Autenticidad

Esa es una palabra que se repite en muchos de los comentarios que me dejan en el blog y también a través de Facebook y a mi email (hay personas bien tímidas). Muchos de los que me leen y otros que no me leen tanto pero que me quieren, se preocupan porque me mantenga auténtico, que me quede al margen y no permita que Miami me cambie.

La autenticidad es una cualidad que para mí no pasaba de convertirme en distinto o especial para alguien. Nunca me preocupó ser auténtico en Cuba, tampoco recuerdo que alguien me lo pidiera. Entonces… ¿Qué es lo que debo conservar para seguir siendo auténtico? ¿De qué me cuido para que eso que muchos creen ver en lo que escribo no se vaya? ¿Cuánto daño me puede hacer una ciudad como Miami a la que casi todos describen como la principal enemiga de mi autenticidad?

Tengo miles de preguntas y una seria preocupación por eso. Más aun cuando sé que debo dejar ir cosas de las que traigo desde Cuba para insertarme en la vida nueva que estoy empezando. También tendré que tomar otras de las que me encuentre en el camino, pero creo que en esencia seguiré siendo el mismo chico que, desde la ventanilla del avión, miraba hacia atrás, queriendo descubrir la silueta del Morro cuando ya sobrevolamos los Everglades.

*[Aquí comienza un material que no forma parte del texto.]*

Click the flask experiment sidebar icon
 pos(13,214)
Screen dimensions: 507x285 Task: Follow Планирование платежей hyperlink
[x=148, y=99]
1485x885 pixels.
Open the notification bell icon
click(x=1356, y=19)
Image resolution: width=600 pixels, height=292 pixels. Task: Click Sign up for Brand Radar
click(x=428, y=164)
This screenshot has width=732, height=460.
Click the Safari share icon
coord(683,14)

Puede resultar difícil en este mundo en que vivimos ser realmente uno mismo, que es lo que creo que es la autenticidad. Hay miles de voces convenciéndonos que son las verdaderas, cientos de gustos y de etiquetas que nos imponemos con tal de estar en tal o mas cual grupo. Hay una idea de lo que es ser un cubano, un joven, un gay, un emigrante, cada categoría tiene sus normas y muchas veces nos sumamos a ellas hasta de manera inconsciente.

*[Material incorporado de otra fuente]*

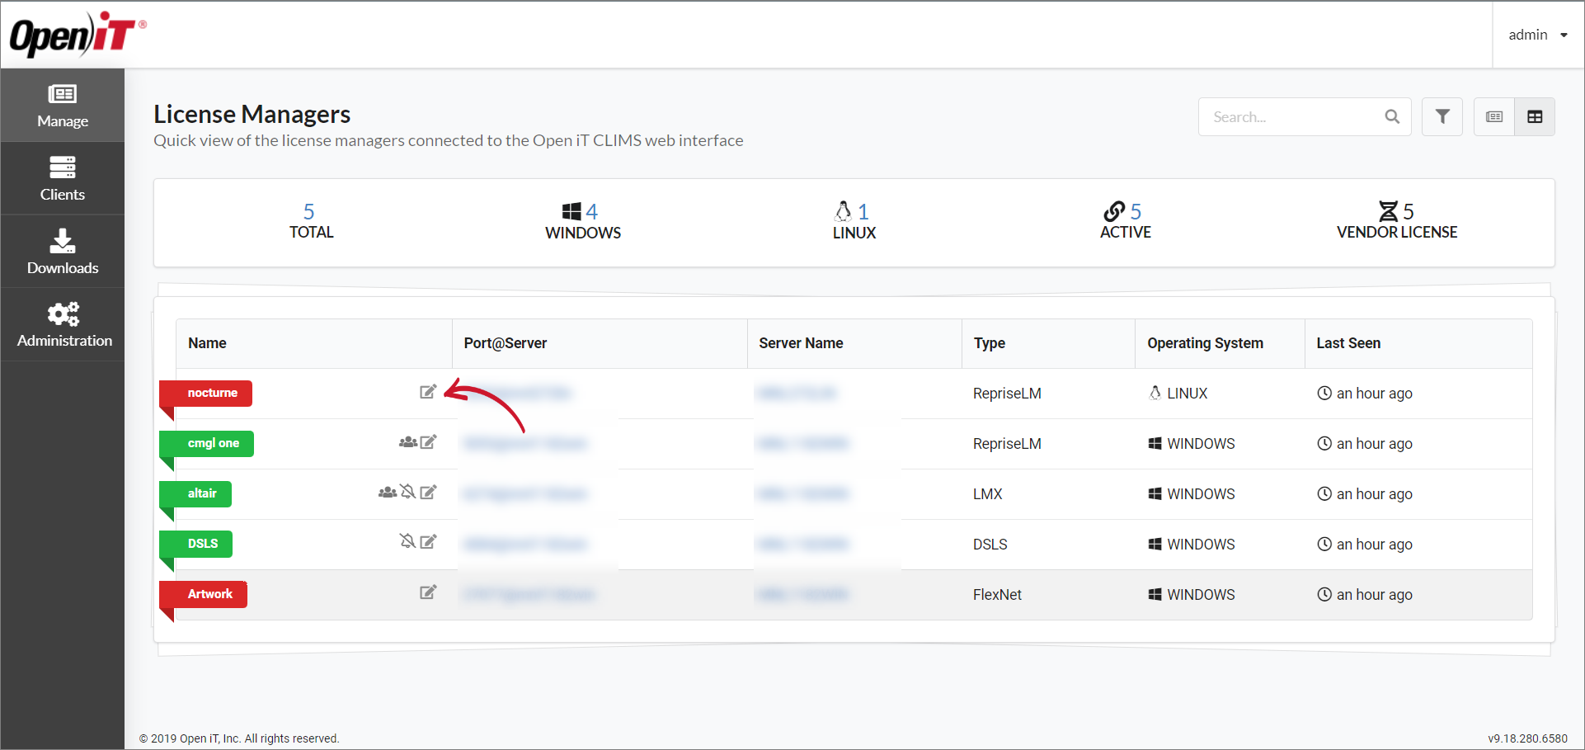Click the Windows logo in the summary bar

571,210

En estas semanas, que ya se han convertido en meses, he podido descubrir al menos a tres tipos de cubanos en Miami. Están los que, a toda costa, quieren serlo y ahí hablan con el más puro acento habanero, se saben cuánto dicharacho haya en la isla y están al tanto del último tema de moda en Cuba, aun cuando hayan venido desde niños.

Otros por su parte no quieren saber nada de lo que consideren cubano. Solo escuchan música en inglés, ven televisión norteamericana y su plato favorito es una hamburguesa con puré de papas (sintético de preferencia). Han olvidado muchas de las palabras en español y no recuerdan ni donde quedaba la dirección de su casa en Cuba, para ellos su infancia fue aderezada con marshmallow y Mickey Mouse.

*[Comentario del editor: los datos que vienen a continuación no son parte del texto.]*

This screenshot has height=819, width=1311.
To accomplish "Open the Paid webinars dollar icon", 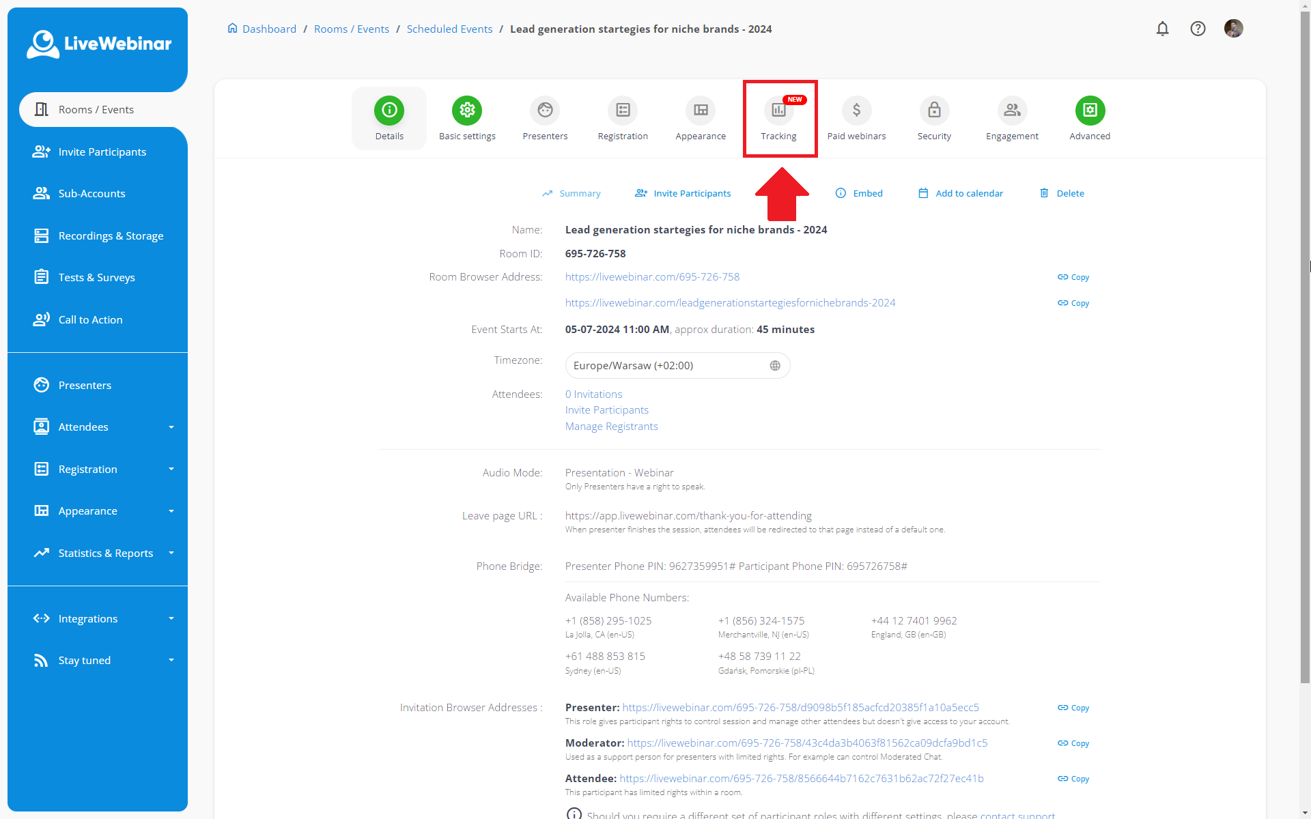I will (856, 111).
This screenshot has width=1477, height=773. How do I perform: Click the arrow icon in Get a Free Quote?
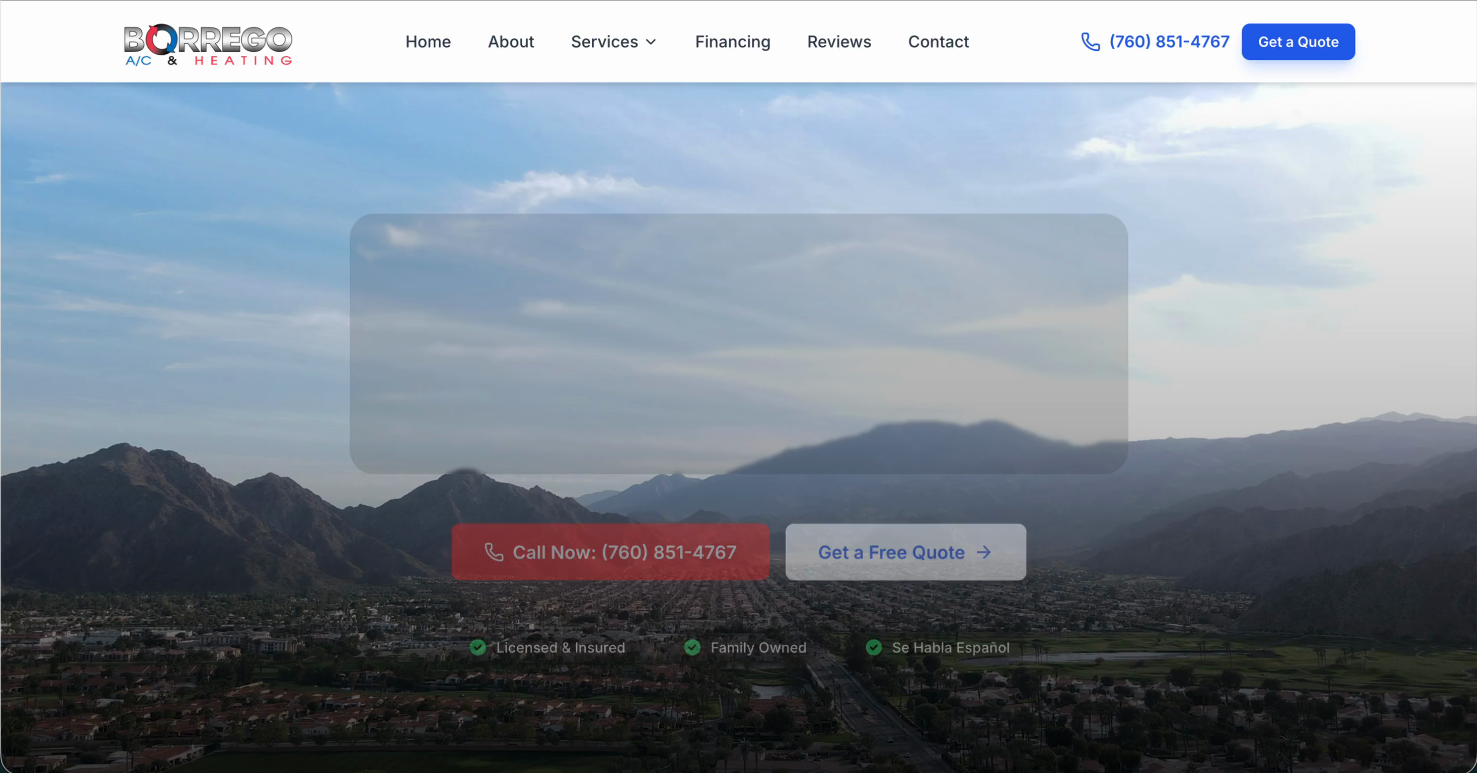click(x=985, y=552)
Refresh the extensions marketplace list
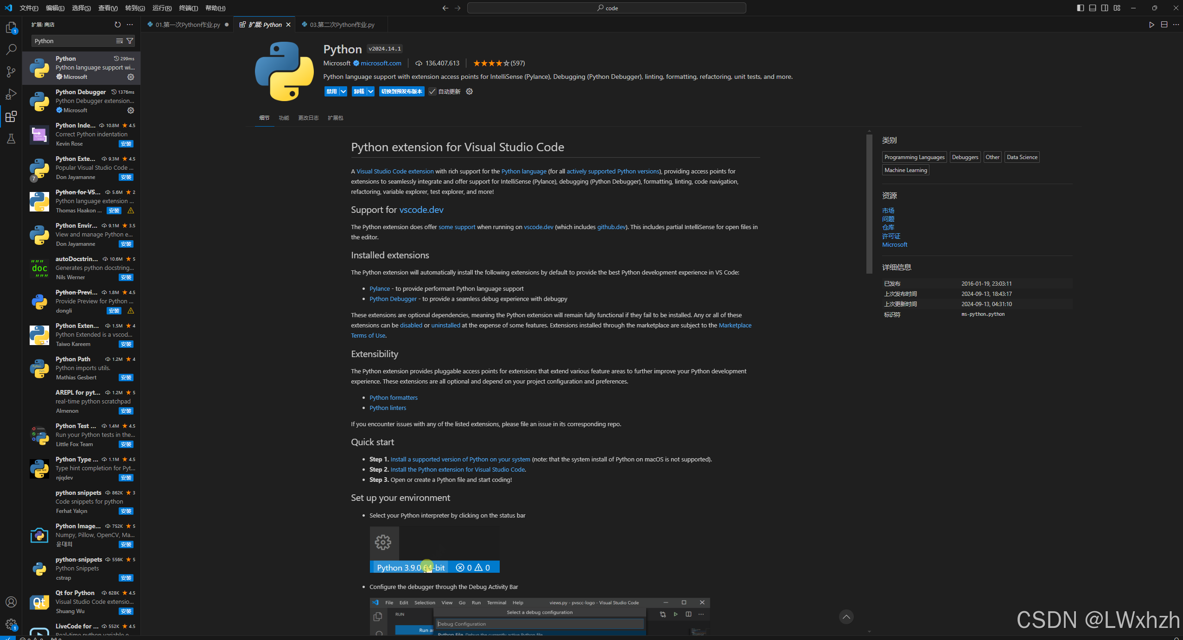The height and width of the screenshot is (640, 1183). (117, 25)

Descubrí también un cubano intermedio. Ese que aún no se ha adaptado a este país y sigue pendiente de Cuba, el que prefiere ver a Oscar Haza para enterarse de lo último de la isla y no sabe que acaban de aprobar un nuevo plan de Seguro Médico que lo beneficia. Me imagino que hayan miles de tipos de cubanos en Miami, pero los que conozco los puedo ubicar fácilmente en estas tres categorías.

Yo no quepo en ninguna (por eso les digo, desde ahora, que deben haber más) Me seguirán emocionando mucho las canciones de Teresita Fernández y me ha encantado descubrir de la mano de mis sobrinas el mundo de Disney. Aunque sigo prefiriendo el arroz moro, los tostones y la carne de cerdo debo reconocer (pero solo a ustedes, sin que se entere mi familia) que me ha gustado mucho la hamburguesa de Burger King. Me mantengo al tanto de lo que pasa en mi isla, pero no cambio una buena serie norteamericana por el show de Alexis Valdez.

No sé si esos cambios me harán ser más o menos auténtico, pero son cambios reales y sinceros. Cosas que voy descubriendo mientras vivo en este país y que voy sumando a otras, sin quitar ninguna de las que traigo. No creo que traicione lo que soy. Siento que cada cosa nueva que voy descubriendo va armando un nuevo YO que será tan auténtico como sea capaz de enlazar, adecuadamente y sin rupturas bruscas, al chico que llegó de Cuba y el que empieza a caminar en Miami.